Chinese researchers from the Northwestern Polytechnical University (NPU) have developed a ‘flapping wing’ bird drone, celebrated in the country as a significant scientific achievement.
The drone also broke its previous Guinness World Record in the flight time. Also known as a ‘bionic drone,’ the UAVs are based on mechanics that replicate the intricate flying mechanism of real birds, becoming part of a global technological pursuit by various other developers.
Called ‘Xinge,’ the drone broke the flight duration record of its predecessor by nearly one-and-a-half hours, which the NPU has hailed as a “technological leap.” The EurAsian Times had previously reported how a New Mexico Institute of Technology (NMIT) team had built and flown drones using genuine bird parts from deceased and taxidermied birds.
Other universities elsewhere in the world have developed such bionic drones. Still, the Chinese product has explicitly been advertised to have diverse applications in various “environments,” suggesting a military role.
Beijing already has a varied arsenal of UAVs and unmanned systems. A flying object that travels through the air like a bird would be even harder to detect.
Remote-Controlled Robot Birds
According to a report in the China Global Television Network (CGTN), the “independent” project by the NPU led to the development of the “ornithopter homing pigeon” Yunxiao and an advanced, improved version, the Xinge.
“The ornithopter Xinge, or the homing pigeon, can fly for up to three hours, five minutes, and 30 seconds continuously in one charge, breaking the previous Guinness World Record created by the team,” the report said.
The team’s previous development was the Yunxiao, which flew for 2 hours, 34 minutes and 38 seconds. Xinge has a wingspan of 70 centimeters and weighs 260 grams. Compared to its predecessor, Yunxiao, the body of Xinge is more petite, with more than half of Yunxiao’s wingspan and one-quarter of its weight.
“It’s a leap in technological advance of the bionic aircraft. The significant increase in fly time not only verifies the aircraft’s performance but helps expand its application possibilities, which will speed up its use in reality,” the university’s chief scientist Song Bifeng quoted in the CGTN report.
Possible Military Use
Subsequent information about the drone’s physical attributes and possible usage areas in the CGTN report suggested a military or security role alongside other primary functions. “The bionic flapping-wing aircraft imitates the flight mode of birds and other creatures flapping their wings. It is lightweight, small in size, and low noise, as well as is bionic, concealable, and portable.
“It is easily used for hand-thrown take-off and gliding to land, which can be used in many situations such as covert reconnaissance in a complex environment, emergency rescue, and field biological scientific research,” the report added.
With tensions with India permanently high, when operational, the bird drone might be used for tactical surveillance of ground positions. It can be employed in Ladakh, in freezing high-altitude Himalayan deserts, or in Arunachal Pradesh, over the dense tropical forestry.
But the report also clarifies the “independent” nature of the project, meaning the PLA had not specifically approached the NPU to develop the drone or has even conceptualized using bird-like drones in its inventory. However, once the system is matured and refined, the Chinese military might develop some interest and order a few batches for testing.

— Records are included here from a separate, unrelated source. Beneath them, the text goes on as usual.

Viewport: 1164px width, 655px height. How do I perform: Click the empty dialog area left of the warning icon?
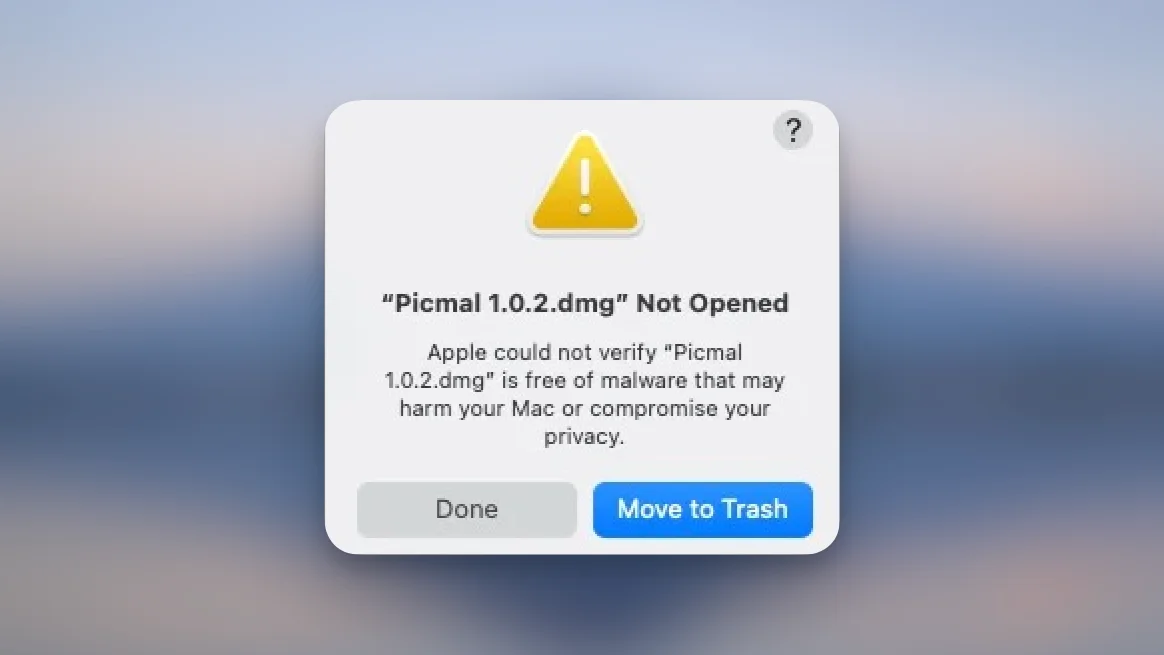tap(423, 186)
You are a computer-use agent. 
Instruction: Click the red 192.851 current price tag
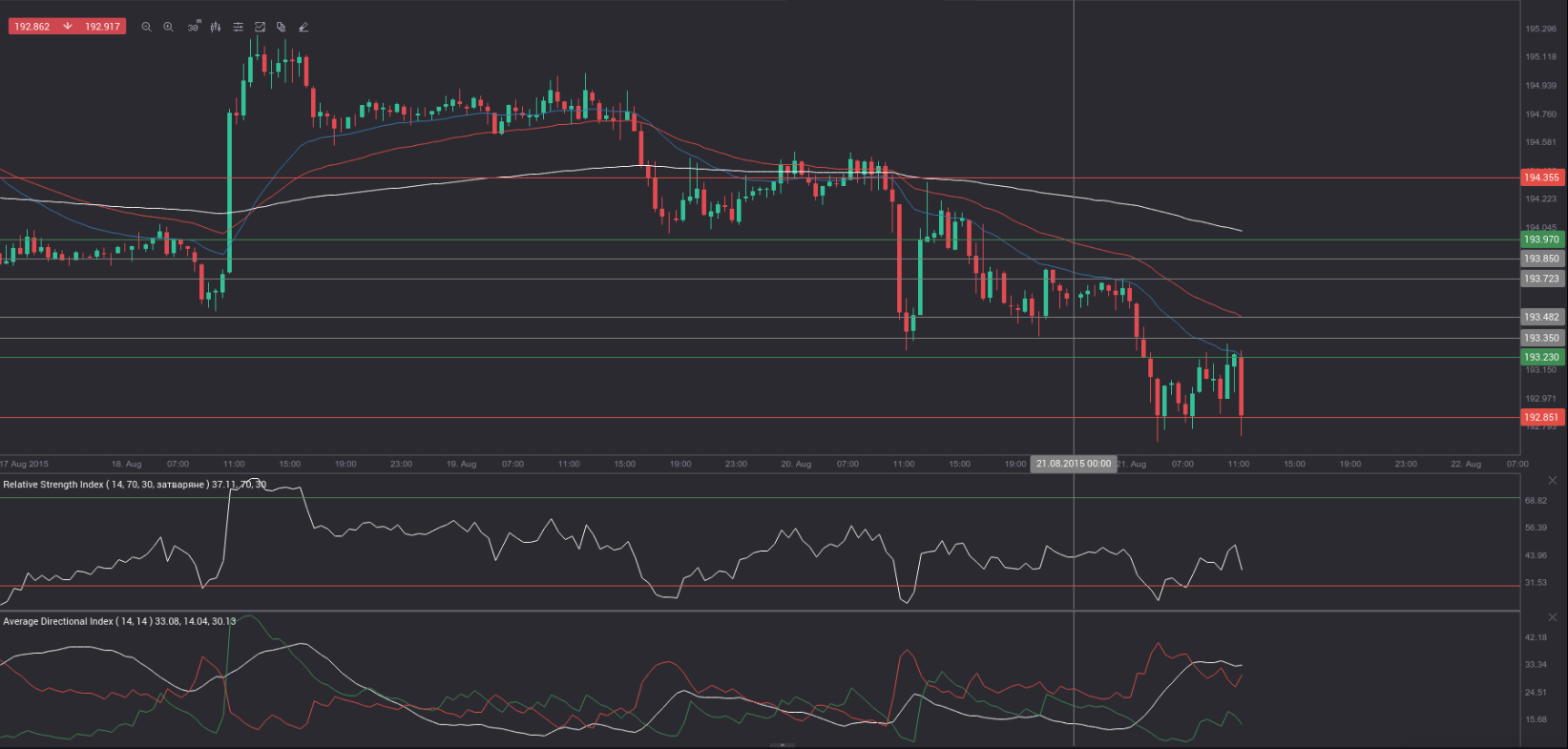pyautogui.click(x=1541, y=417)
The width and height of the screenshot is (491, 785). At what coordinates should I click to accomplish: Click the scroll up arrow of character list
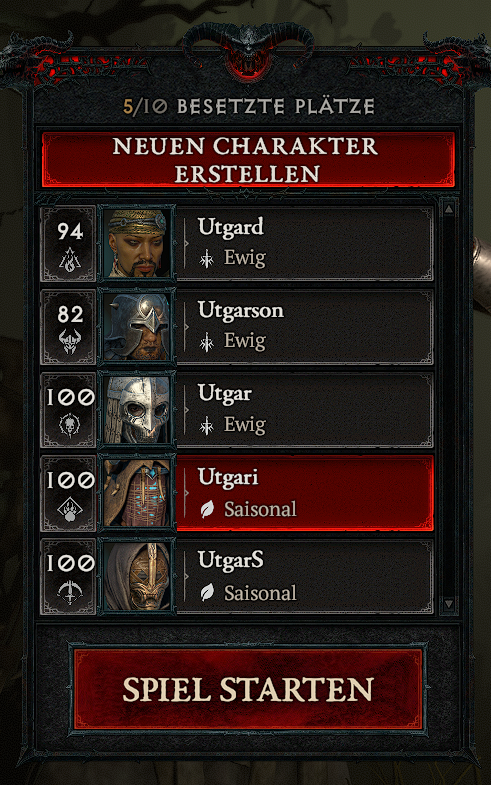[448, 209]
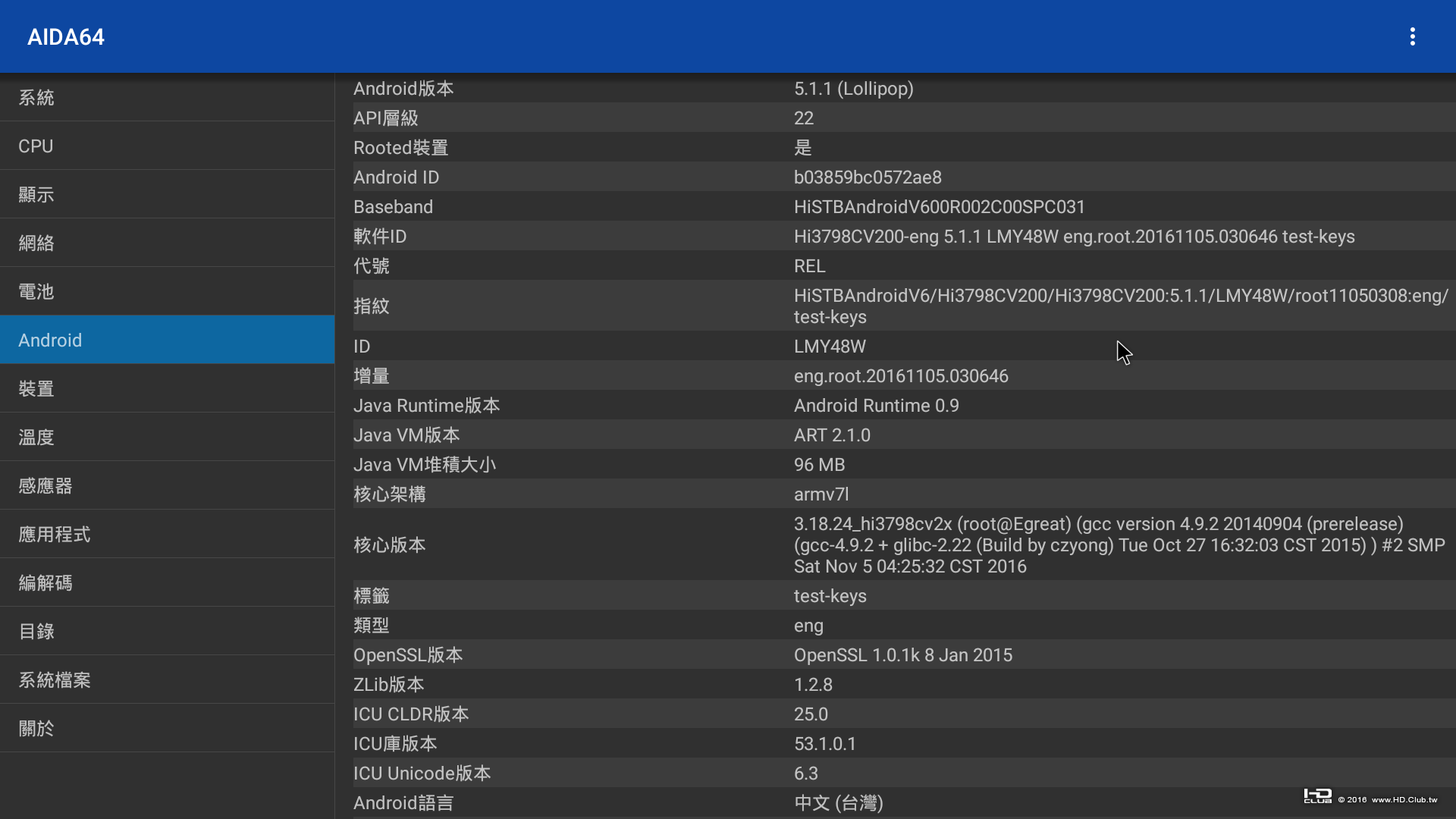1456x819 pixels.
Task: Open the 裝置 section
Action: 167,388
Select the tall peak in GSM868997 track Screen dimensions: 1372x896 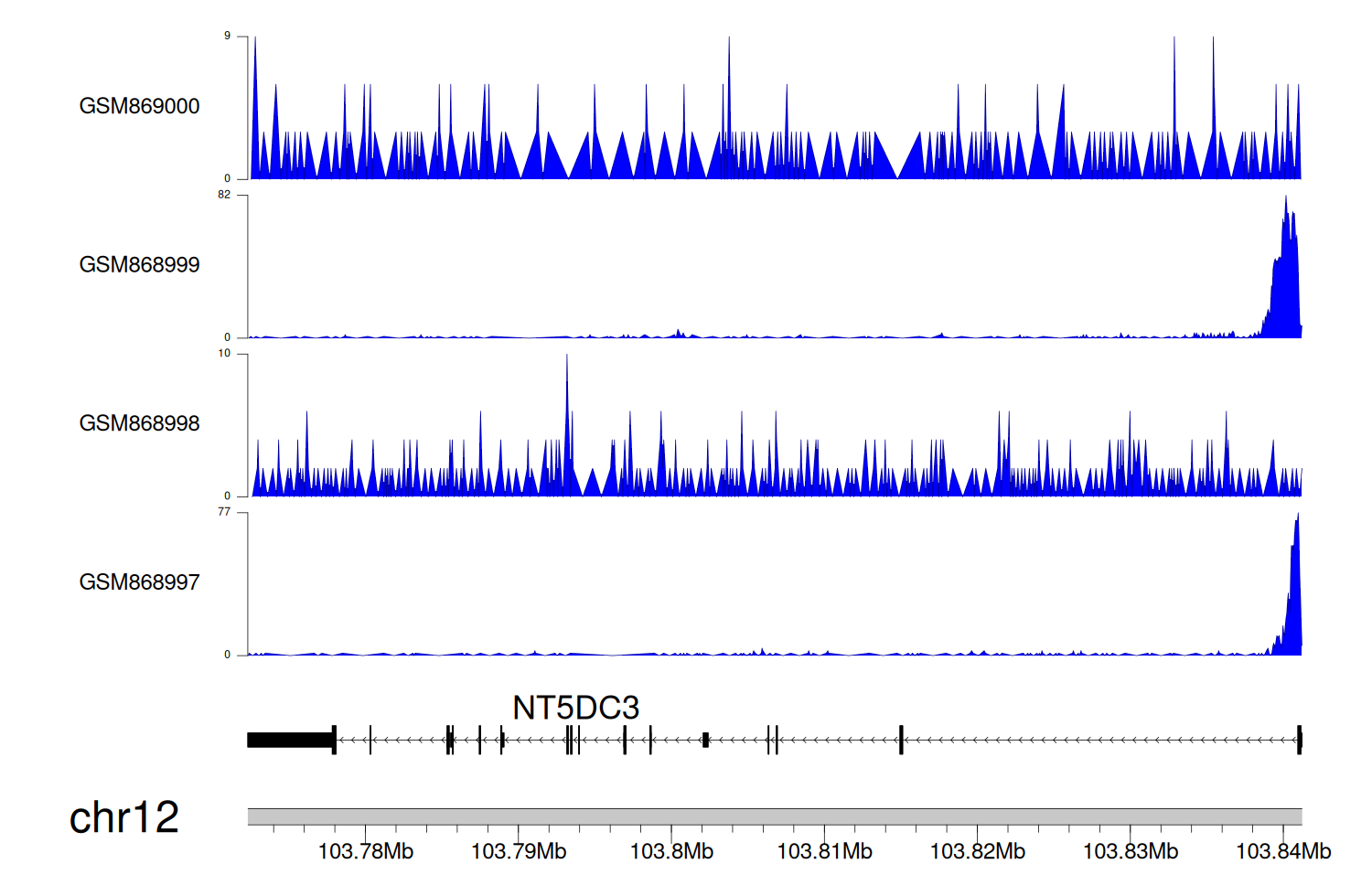pos(1295,594)
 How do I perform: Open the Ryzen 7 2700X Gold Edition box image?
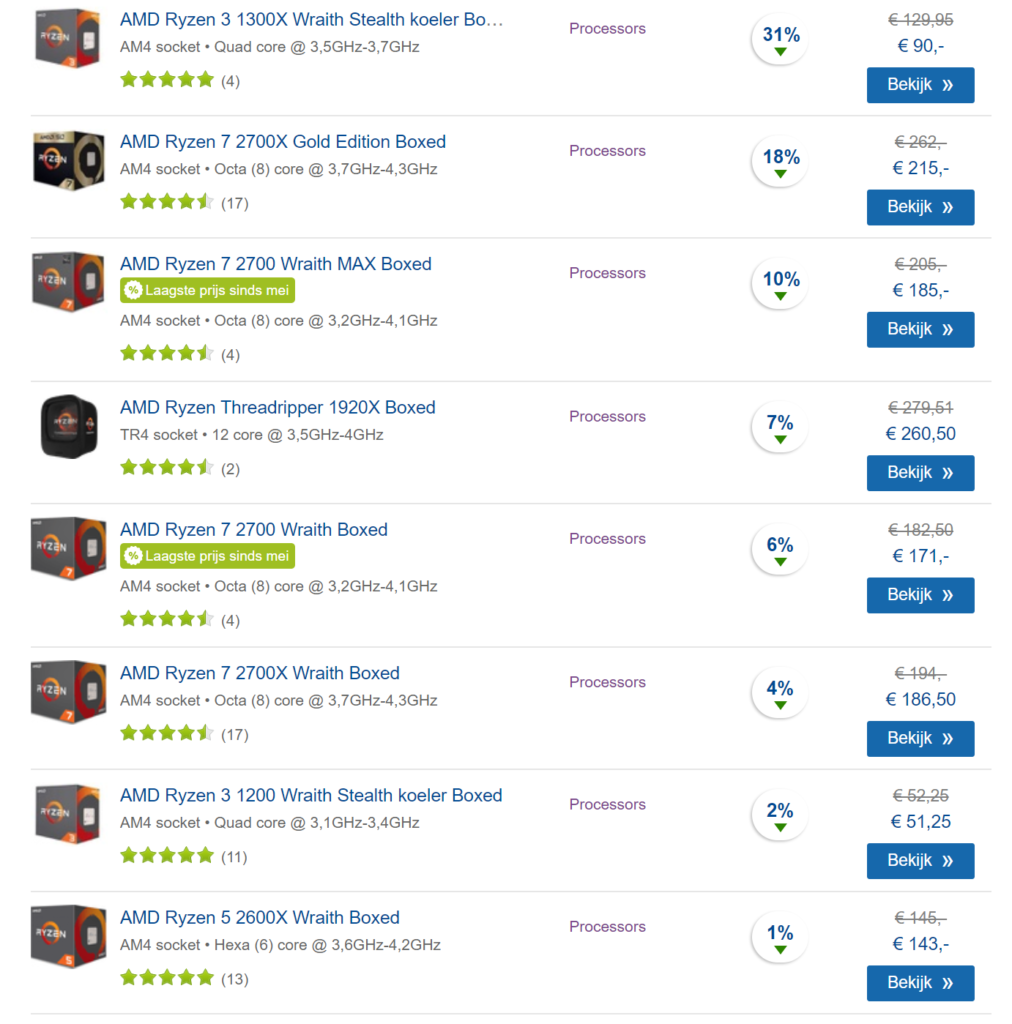pyautogui.click(x=69, y=160)
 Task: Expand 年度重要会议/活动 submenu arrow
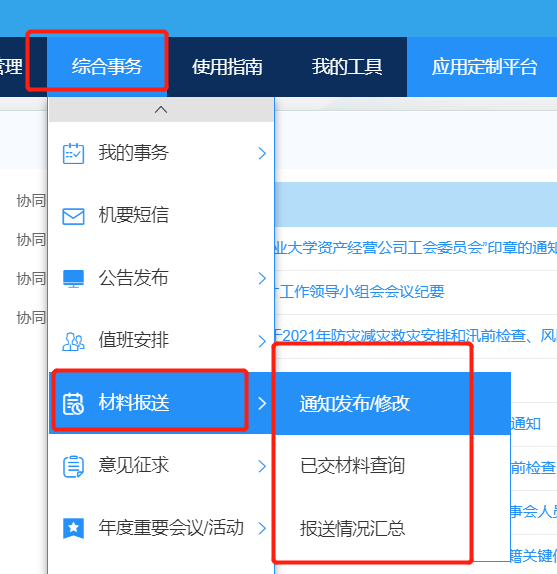[262, 528]

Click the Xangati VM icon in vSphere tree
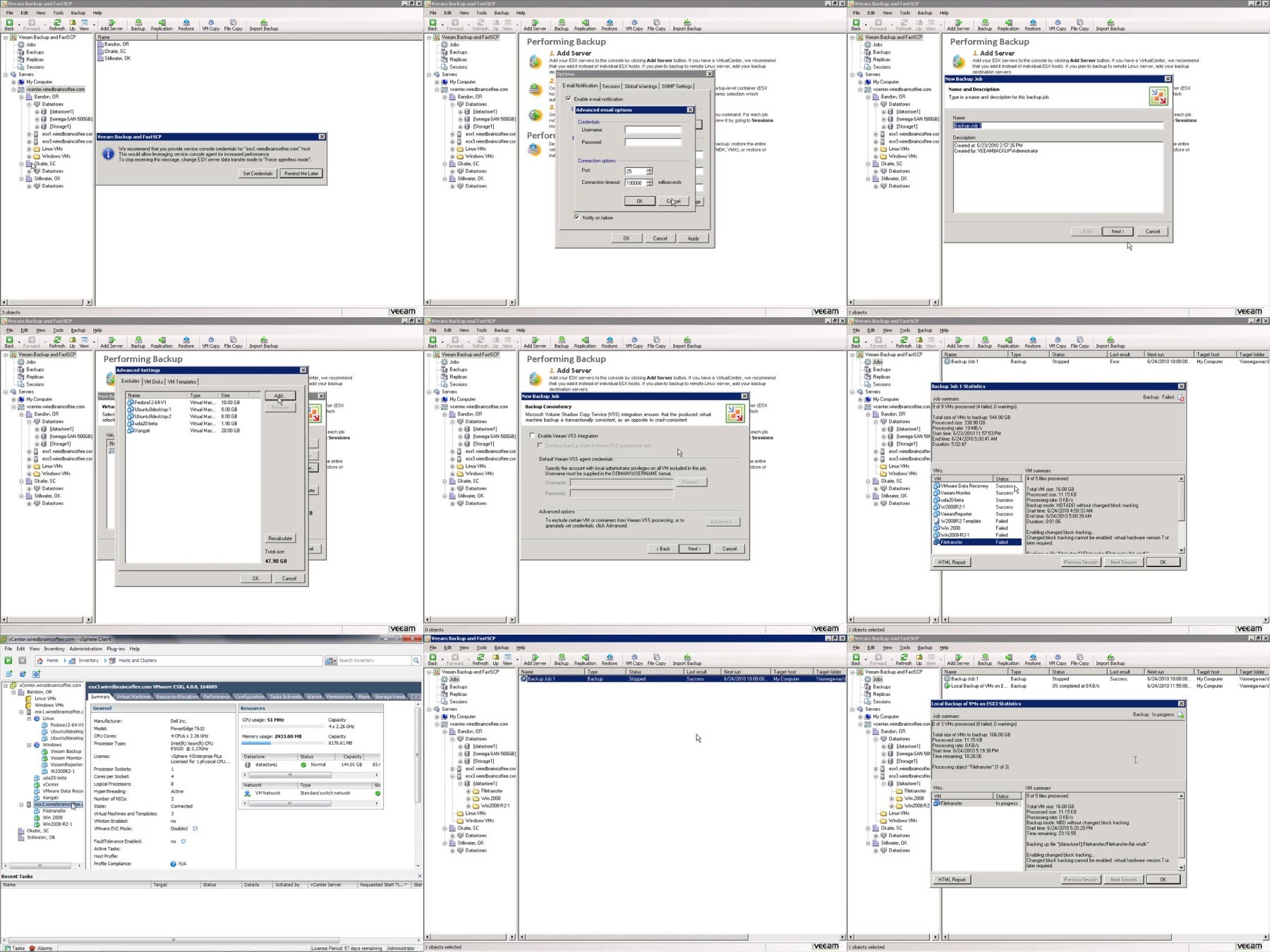37,798
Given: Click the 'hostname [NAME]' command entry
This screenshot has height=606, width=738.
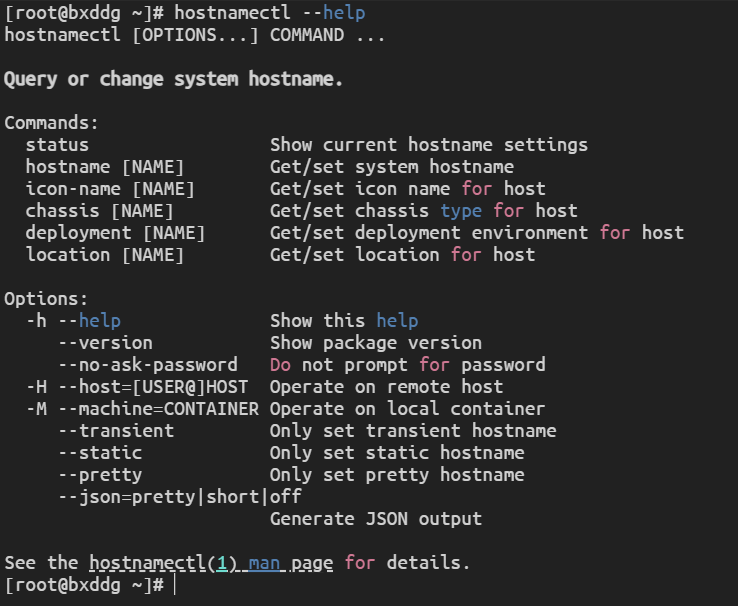Looking at the screenshot, I should click(105, 167).
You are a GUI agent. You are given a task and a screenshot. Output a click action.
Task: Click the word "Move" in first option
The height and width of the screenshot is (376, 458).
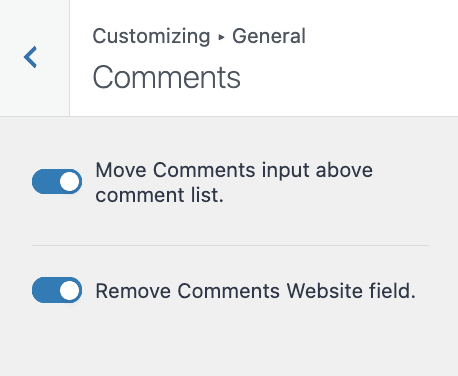point(121,170)
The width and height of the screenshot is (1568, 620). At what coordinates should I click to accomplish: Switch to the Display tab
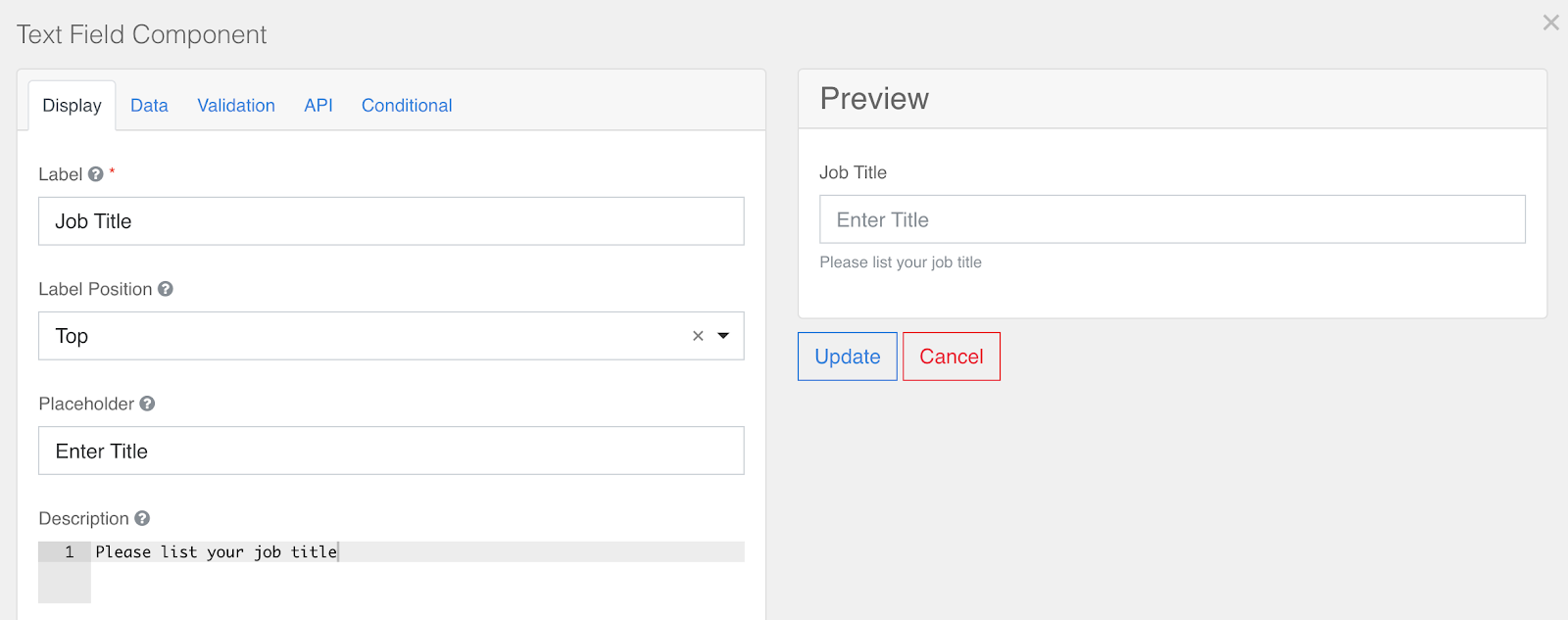click(x=72, y=106)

Moreover, in Arunachal Pradesh, China has been suspected of using actual pigeons with Mandarin-scripted messages wound around their feet, suggesting a non-electronic communication link between its spies and handlers. Villagers in the Lohit Valley of Arunachal’s Anjaw district had caught some birds with Chinese tags in May 2017.
Can Have Other Uses Too
Indeed, it is clear that the drones however have not been developed for purely defense purposes. Those uses might require developing other variants with a different or modified set of electrical, mechanical, and electronic components.
China also has a large domestic civilian market and has several biodiversity and conservation hotspots where such bird drones can be employed.
“The research team has used their bird-like drone to fly for over 1,500 flight missions in over ten cities and regions to test out and improve their design and technology in different environments,” the report added.
Thus, the drones are clearly in a testing phase and can be expected not to be operationalized soon, with a series of more trials before they are exhibited before end-users enter mass production.
PLA Links Of Drone Developer
Another reason the bird drones are likely to have a military purpose is the affiliation of the NPU with the People’s Liberation Army (PLA) and China’s defense State Owned Enterprises (SOE).
It is a part of the Seven Sons of National Defense, a group of universities and higher-technical institutions supported in a decades-long program to make China self-reliant in defense manufacturing.
A 2020 report by the Center for Security and Emerging Technology (CSET) that tracked the Seven Sons’ links to China’s military apparatus said the NPU contributed 963 graduates as employees with the SOEs in 2019, the highest among all other universities.